Stored items
***
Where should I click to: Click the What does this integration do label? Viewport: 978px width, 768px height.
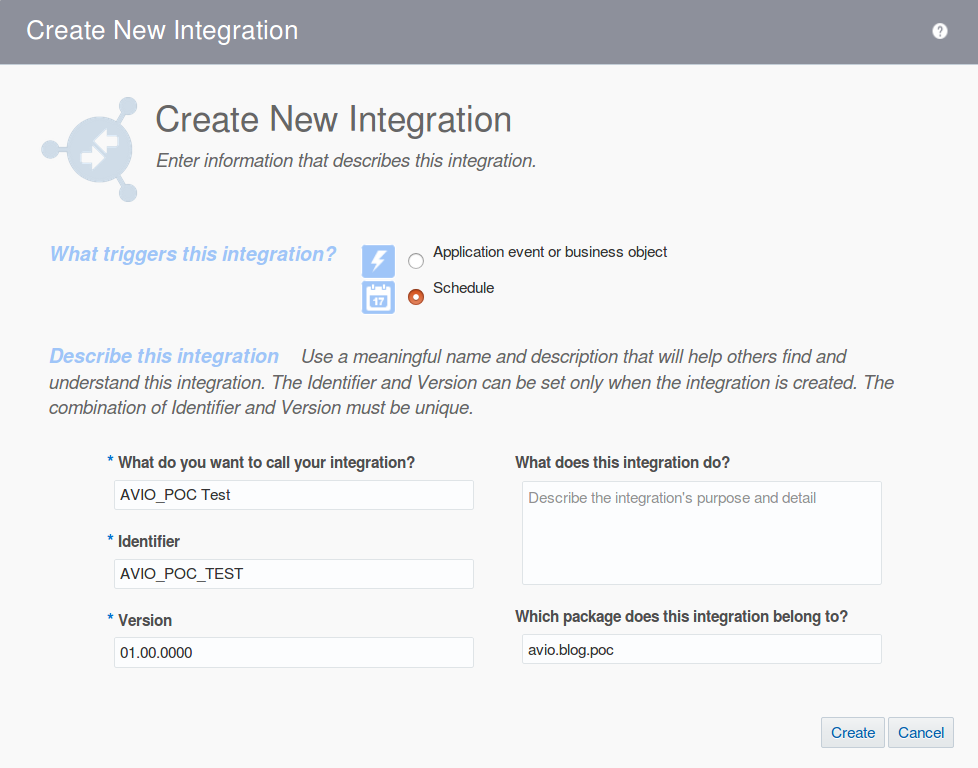pyautogui.click(x=622, y=462)
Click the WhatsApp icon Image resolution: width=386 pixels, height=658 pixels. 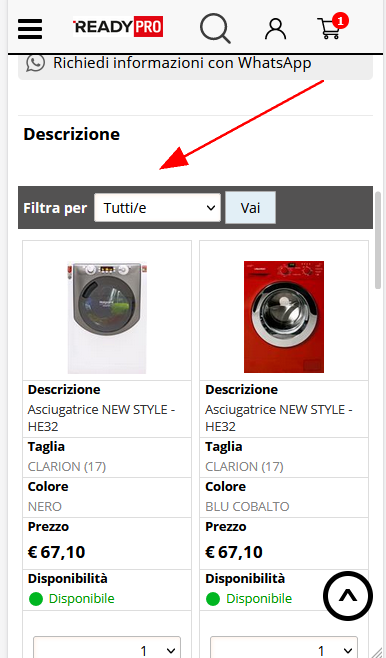35,63
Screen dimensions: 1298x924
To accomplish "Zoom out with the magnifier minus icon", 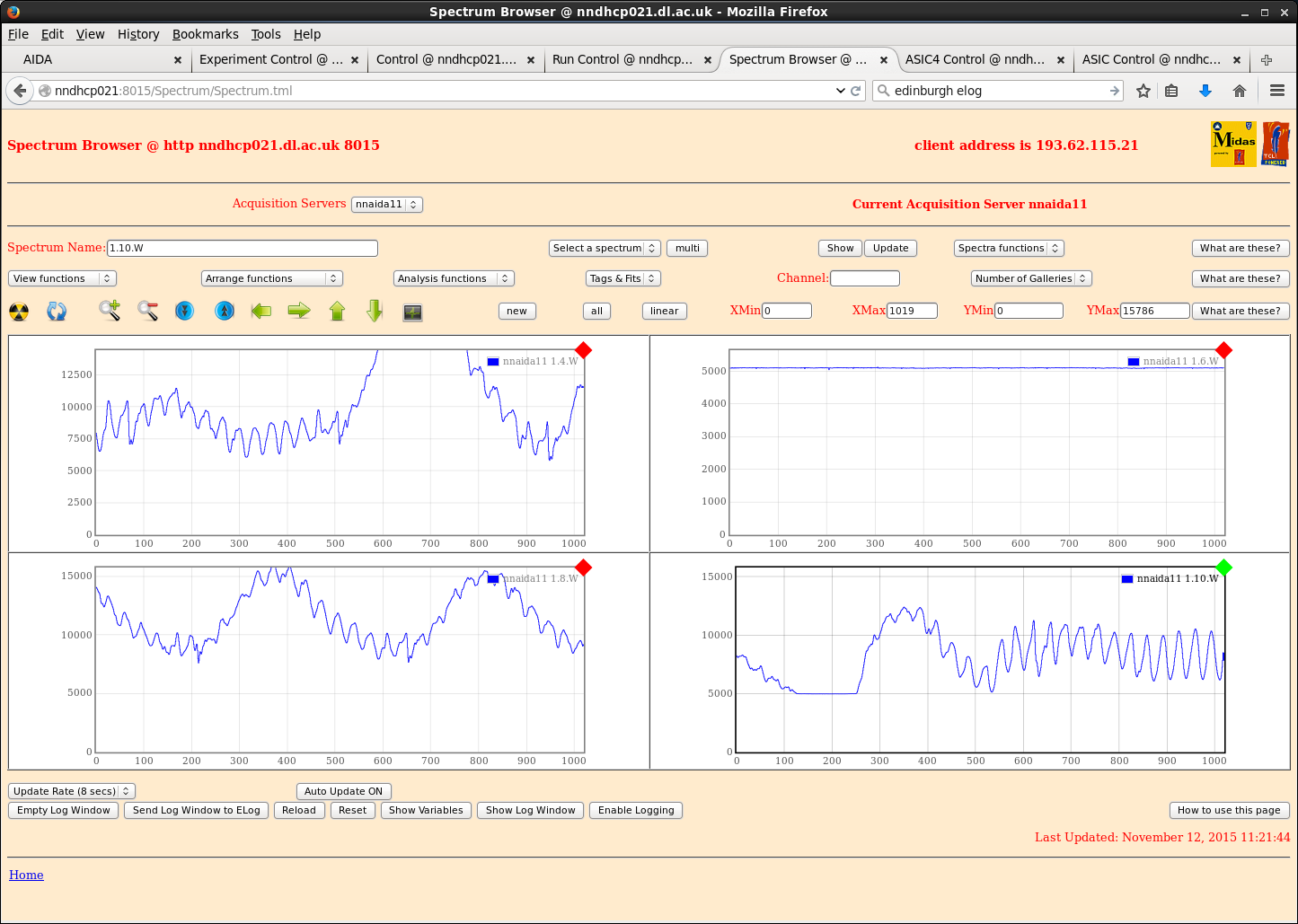I will pyautogui.click(x=147, y=311).
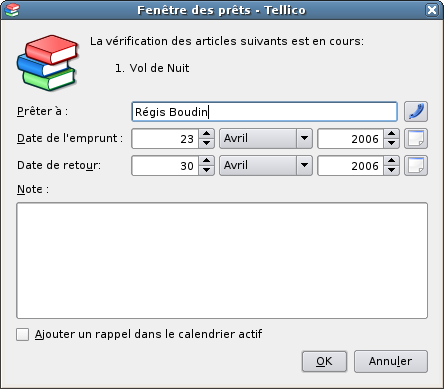Image resolution: width=444 pixels, height=389 pixels.
Task: Decrease return date day below 30
Action: [x=207, y=170]
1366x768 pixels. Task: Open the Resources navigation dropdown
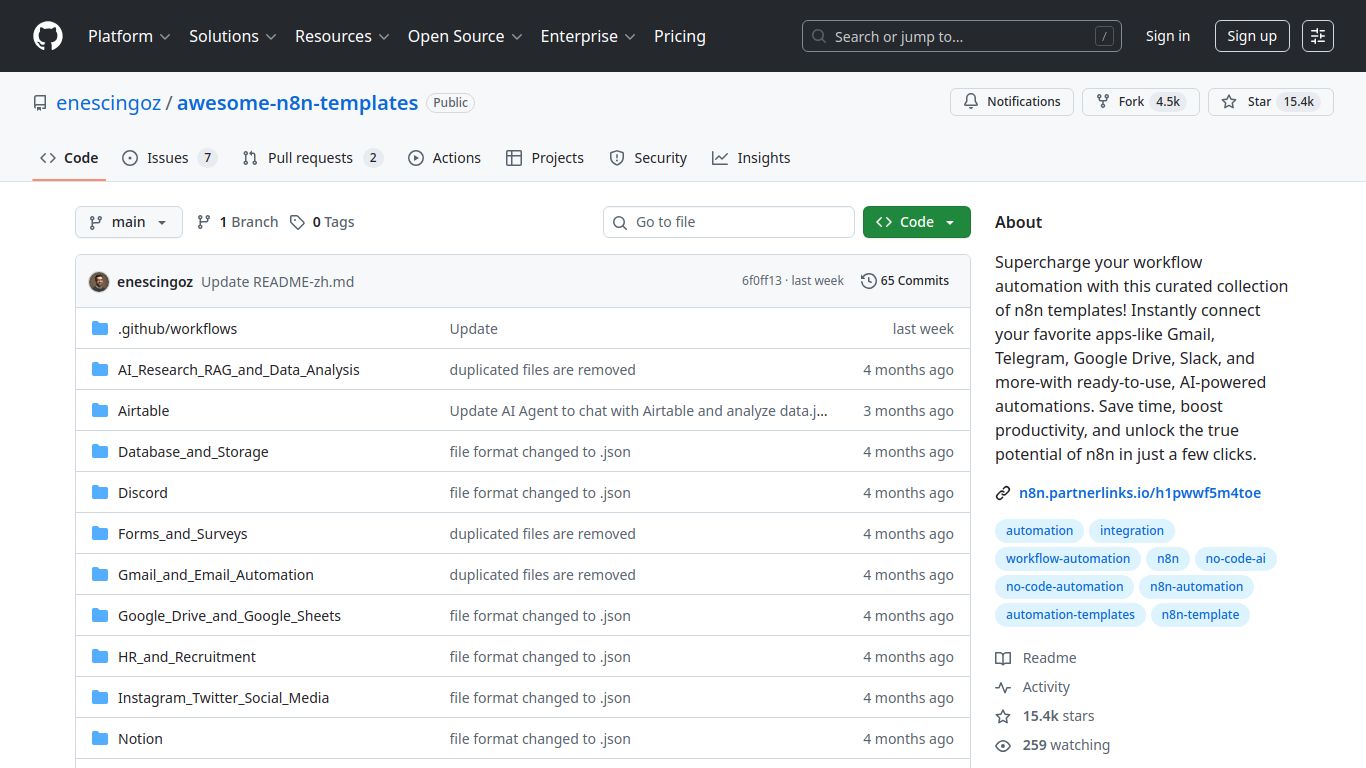(342, 36)
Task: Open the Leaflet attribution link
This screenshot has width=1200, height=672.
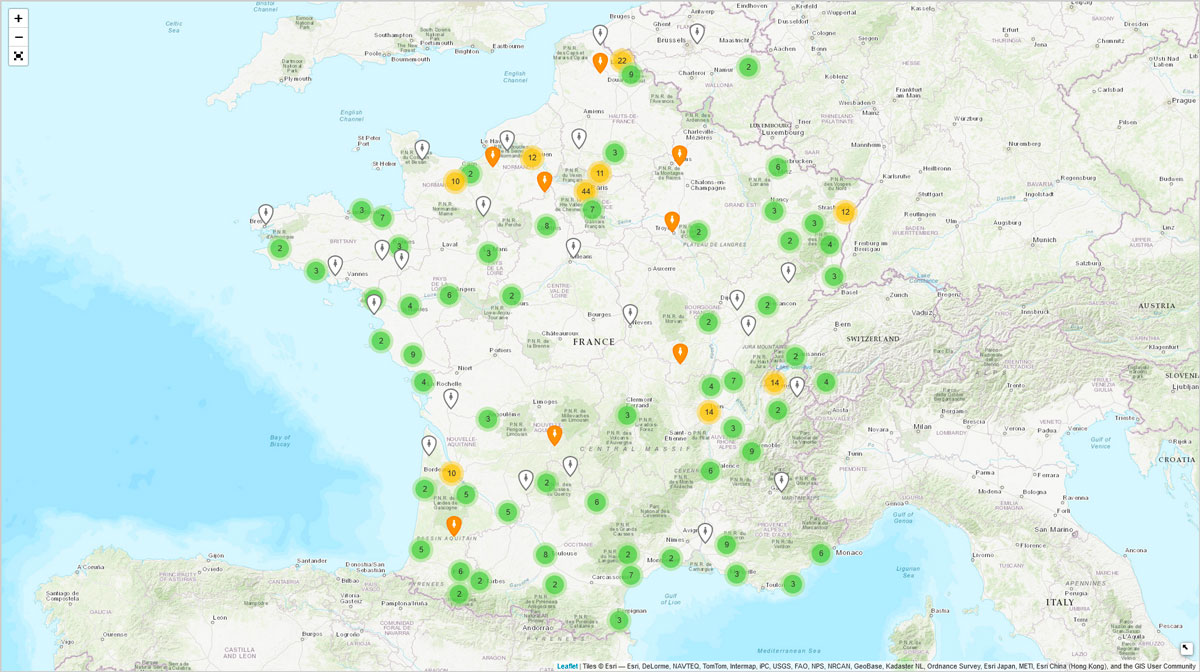Action: coord(567,666)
***
* [TASK ITEM]: Set down again, exactly, the lines from the one with "1366x768 pixels. Task: Open" to the last line of the data, both included and pictures excluded.

* [EXERCISE RESULT]:
1366x768 pixels. Task: Open the Resources navigation dropdown
(342, 36)
Task: Open the Leaflet attribution link
This screenshot has width=1200, height=672.
Action: coord(567,666)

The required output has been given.